=== DATASET ENTRIES ===

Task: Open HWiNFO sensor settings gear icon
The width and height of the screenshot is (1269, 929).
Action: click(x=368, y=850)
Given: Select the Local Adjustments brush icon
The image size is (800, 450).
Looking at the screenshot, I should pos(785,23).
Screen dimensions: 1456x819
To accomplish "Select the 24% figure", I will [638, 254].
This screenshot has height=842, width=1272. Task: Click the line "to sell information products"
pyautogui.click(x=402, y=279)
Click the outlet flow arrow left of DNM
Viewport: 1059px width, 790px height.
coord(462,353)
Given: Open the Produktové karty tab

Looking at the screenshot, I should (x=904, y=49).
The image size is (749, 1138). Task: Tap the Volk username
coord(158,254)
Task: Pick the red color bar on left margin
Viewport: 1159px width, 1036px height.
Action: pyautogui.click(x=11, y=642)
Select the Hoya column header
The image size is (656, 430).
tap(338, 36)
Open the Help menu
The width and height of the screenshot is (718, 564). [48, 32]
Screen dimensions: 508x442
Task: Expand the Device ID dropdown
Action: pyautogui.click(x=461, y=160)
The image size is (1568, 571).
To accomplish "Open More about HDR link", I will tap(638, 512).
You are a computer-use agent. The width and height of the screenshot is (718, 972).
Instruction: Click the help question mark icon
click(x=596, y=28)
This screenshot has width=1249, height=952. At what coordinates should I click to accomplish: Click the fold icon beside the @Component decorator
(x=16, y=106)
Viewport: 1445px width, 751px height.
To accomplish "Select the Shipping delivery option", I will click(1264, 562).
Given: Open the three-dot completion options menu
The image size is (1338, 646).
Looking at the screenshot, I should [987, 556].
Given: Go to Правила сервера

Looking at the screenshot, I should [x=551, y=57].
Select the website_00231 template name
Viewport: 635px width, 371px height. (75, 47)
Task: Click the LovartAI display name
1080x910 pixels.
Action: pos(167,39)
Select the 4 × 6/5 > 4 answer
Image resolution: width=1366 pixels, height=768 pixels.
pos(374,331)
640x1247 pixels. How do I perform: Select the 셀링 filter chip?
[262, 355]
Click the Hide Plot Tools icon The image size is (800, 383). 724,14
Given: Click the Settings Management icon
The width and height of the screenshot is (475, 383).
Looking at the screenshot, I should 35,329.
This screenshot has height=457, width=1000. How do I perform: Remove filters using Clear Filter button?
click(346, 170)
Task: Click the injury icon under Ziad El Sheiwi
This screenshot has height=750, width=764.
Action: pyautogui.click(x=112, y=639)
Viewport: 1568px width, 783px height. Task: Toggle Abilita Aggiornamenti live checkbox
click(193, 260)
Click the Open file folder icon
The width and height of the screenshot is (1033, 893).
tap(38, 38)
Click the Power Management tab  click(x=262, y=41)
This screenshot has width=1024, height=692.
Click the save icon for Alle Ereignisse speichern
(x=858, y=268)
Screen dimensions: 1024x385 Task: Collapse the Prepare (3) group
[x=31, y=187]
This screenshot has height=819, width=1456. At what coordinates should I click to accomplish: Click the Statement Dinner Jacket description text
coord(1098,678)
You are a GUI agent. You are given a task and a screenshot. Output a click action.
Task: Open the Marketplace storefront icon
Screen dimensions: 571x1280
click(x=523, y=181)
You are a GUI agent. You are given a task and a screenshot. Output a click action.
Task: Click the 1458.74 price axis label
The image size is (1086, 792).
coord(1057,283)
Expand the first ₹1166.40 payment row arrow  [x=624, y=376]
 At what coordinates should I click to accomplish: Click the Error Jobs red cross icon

===

## INSTRUCTIONS FOR THE TASK
Taking the entries above, please repeat each one exactly.

## RESPONSE TO THE EXERCISE
Task: Open HWiNFO sensor settings gear icon
The width and height of the screenshot is (1269, 929).
Action: click(x=368, y=850)
Given: Select the Local Adjustments brush icon
The image size is (800, 450).
Looking at the screenshot, I should pos(785,23).
Screen dimensions: 1456x819
To accomplish "Select the 24% figure", I will [638, 254].
This screenshot has height=842, width=1272. Task: Click the line "to sell information products"
pyautogui.click(x=402, y=279)
Click the outlet flow arrow left of DNM
Viewport: 1059px width, 790px height.
coord(462,353)
Given: Open the Produktové karty tab

Looking at the screenshot, I should (x=904, y=49).
The image size is (749, 1138). Task: Tap the Volk username
coord(158,254)
Task: Pick the red color bar on left margin
Viewport: 1159px width, 1036px height.
Action: pyautogui.click(x=11, y=642)
Select the Hoya column header
The image size is (656, 430).
tap(338, 36)
Open the Help menu
The width and height of the screenshot is (718, 564). [48, 32]
Screen dimensions: 508x442
Task: Expand the Device ID dropdown
Action: pyautogui.click(x=461, y=160)
The image size is (1568, 571).
To accomplish "Open More about HDR link", I will tap(638, 512).
You are a computer-use agent. The width and height of the screenshot is (718, 972).
Instruction: Click the help question mark icon
click(x=596, y=28)
This screenshot has width=1249, height=952. At what coordinates should I click to accomplish: Click the fold icon beside the @Component decorator
(x=16, y=106)
Viewport: 1445px width, 751px height.
To accomplish "Select the Shipping delivery option", I will click(1264, 562).
Given: Open the three-dot completion options menu
The image size is (1338, 646).
Looking at the screenshot, I should [987, 556].
Given: Go to Правила сервера

Looking at the screenshot, I should [x=551, y=57].
Select the website_00231 template name
Viewport: 635px width, 371px height. (75, 47)
Task: Click the LovartAI display name
1080x910 pixels.
Action: pos(167,39)
Select the 4 × 6/5 > 4 answer
Image resolution: width=1366 pixels, height=768 pixels.
pos(374,331)
640x1247 pixels. How do I perform: Select the 셀링 filter chip?
[262, 355]
Click the Hide Plot Tools icon The image size is (800, 383). 724,14
Given: Click the Settings Management icon
The width and height of the screenshot is (475, 383).
Looking at the screenshot, I should 35,329.
This screenshot has height=457, width=1000. How do I perform: Remove filters using Clear Filter button?
click(346, 170)
Task: Click the injury icon under Ziad El Sheiwi
This screenshot has height=750, width=764.
Action: pyautogui.click(x=112, y=639)
Viewport: 1568px width, 783px height. Task: Toggle Abilita Aggiornamenti live checkbox
click(193, 260)
Click the Open file folder icon
The width and height of the screenshot is (1033, 893).
tap(38, 38)
Click the Power Management tab  click(x=262, y=41)
This screenshot has width=1024, height=692.
Click the save icon for Alle Ereignisse speichern
(x=858, y=268)
Screen dimensions: 1024x385 Task: Collapse the Prepare (3) group
[x=31, y=187]
This screenshot has height=819, width=1456. At what coordinates should I click to accomplish: Click the Statement Dinner Jacket description text
coord(1098,678)
You are a GUI agent. You are given a task and a screenshot. Output a click action.
Task: Open the Marketplace storefront icon
Screen dimensions: 571x1280
click(x=523, y=181)
You are a GUI agent. You are given a task and a screenshot. Output a click action.
Task: Click the 1458.74 price axis label
The image size is (1086, 792).
coord(1057,283)
Expand the first ₹1166.40 payment row arrow  [x=624, y=376]
 At what coordinates should I click to accomplish: Click the Error Jobs red cross icon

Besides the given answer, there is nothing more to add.